→ **Work required**:
Convert the stretch of records from the line containing "This screenshot has height=1009, width=1920." through the line containing "tap(91, 51)" into a JSON list of strings, one per line, skipping blank lines.

######

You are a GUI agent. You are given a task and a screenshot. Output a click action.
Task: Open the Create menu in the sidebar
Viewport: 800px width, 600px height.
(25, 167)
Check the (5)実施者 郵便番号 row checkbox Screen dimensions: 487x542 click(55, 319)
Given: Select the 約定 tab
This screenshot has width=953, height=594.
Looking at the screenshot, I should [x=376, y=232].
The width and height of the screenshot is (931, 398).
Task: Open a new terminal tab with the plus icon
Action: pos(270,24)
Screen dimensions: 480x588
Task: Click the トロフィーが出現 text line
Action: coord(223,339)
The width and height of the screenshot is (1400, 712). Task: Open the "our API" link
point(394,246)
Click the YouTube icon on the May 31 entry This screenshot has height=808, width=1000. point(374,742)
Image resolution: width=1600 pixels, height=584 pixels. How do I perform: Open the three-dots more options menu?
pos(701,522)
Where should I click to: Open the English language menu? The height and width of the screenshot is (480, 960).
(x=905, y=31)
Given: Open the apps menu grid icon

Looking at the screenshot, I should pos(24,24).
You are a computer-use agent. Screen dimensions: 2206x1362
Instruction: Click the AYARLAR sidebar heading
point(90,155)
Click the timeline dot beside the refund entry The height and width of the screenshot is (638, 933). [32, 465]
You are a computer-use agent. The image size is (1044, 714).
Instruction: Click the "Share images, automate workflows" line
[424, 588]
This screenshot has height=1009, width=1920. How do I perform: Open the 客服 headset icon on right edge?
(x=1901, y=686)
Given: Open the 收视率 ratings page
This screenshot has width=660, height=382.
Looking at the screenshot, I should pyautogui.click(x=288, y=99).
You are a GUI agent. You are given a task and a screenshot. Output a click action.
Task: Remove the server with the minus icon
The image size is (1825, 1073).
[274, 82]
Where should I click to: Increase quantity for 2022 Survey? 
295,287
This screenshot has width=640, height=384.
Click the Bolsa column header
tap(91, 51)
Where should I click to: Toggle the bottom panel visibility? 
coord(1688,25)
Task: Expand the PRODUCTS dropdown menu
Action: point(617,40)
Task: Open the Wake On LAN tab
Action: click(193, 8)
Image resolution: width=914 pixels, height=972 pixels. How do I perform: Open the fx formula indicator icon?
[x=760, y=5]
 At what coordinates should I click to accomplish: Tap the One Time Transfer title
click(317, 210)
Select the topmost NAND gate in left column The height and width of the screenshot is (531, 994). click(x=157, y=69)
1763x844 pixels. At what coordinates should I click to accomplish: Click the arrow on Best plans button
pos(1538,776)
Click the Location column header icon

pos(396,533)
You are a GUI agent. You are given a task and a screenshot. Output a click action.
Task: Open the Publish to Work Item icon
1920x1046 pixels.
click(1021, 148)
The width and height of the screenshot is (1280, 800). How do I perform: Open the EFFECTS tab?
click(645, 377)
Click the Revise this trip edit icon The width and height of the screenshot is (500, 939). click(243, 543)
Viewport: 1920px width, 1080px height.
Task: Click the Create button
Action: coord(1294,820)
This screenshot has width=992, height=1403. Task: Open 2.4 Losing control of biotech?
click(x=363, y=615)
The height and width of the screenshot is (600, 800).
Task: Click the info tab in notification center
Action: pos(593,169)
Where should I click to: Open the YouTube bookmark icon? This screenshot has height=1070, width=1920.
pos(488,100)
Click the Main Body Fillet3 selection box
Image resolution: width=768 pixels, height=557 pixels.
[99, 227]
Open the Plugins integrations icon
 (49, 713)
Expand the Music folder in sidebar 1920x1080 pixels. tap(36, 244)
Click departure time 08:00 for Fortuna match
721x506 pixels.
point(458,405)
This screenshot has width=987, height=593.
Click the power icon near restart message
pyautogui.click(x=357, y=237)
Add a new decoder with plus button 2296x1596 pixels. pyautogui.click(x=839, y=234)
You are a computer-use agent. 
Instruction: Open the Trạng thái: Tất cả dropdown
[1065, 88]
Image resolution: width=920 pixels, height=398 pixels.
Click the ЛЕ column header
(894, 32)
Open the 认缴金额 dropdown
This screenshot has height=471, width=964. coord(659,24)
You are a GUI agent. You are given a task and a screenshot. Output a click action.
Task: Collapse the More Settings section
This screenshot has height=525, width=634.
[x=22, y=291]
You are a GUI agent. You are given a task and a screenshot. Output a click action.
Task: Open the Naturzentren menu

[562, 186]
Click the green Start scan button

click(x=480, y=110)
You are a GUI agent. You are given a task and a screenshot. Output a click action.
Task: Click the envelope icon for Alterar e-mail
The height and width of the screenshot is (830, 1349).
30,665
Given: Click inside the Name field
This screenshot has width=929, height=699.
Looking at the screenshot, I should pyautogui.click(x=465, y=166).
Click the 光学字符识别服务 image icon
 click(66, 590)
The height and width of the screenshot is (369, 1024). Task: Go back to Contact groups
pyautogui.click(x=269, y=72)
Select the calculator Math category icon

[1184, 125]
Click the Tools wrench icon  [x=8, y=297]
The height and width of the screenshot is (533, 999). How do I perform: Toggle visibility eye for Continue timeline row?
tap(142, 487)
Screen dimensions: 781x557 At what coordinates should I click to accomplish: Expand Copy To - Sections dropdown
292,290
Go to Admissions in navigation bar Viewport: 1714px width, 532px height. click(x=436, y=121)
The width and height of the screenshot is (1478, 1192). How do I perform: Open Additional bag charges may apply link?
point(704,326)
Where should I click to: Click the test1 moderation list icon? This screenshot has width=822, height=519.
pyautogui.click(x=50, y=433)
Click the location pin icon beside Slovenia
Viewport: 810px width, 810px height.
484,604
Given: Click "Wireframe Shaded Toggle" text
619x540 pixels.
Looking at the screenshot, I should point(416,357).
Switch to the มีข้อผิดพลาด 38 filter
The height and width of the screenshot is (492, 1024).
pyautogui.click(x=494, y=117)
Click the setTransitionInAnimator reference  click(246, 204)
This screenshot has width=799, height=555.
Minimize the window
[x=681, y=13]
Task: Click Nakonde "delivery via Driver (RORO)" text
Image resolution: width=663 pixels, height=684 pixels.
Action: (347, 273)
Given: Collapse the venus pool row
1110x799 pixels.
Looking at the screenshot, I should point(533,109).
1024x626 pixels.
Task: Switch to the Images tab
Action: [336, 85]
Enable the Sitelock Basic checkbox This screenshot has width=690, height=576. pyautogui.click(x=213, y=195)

######

→ **Exercise response**:
[
  "This screenshot has height=1009, width=1920. How do I perform: Open the 客服 headset icon on right edge?",
  "(x=1901, y=686)",
  "Given: Open the 收视率 ratings page",
  "This screenshot has width=660, height=382.",
  "Looking at the screenshot, I should pyautogui.click(x=288, y=99).",
  "You are a GUI agent. You are given a task and a screenshot. Output a click action.",
  "Task: Remove the server with the minus icon",
  "The image size is (1825, 1073).",
  "[274, 82]",
  "Where should I click to: Increase quantity for 2022 Survey? ",
  "295,287",
  "This screenshot has width=640, height=384.",
  "Click the Bolsa column header",
  "tap(91, 51)"
]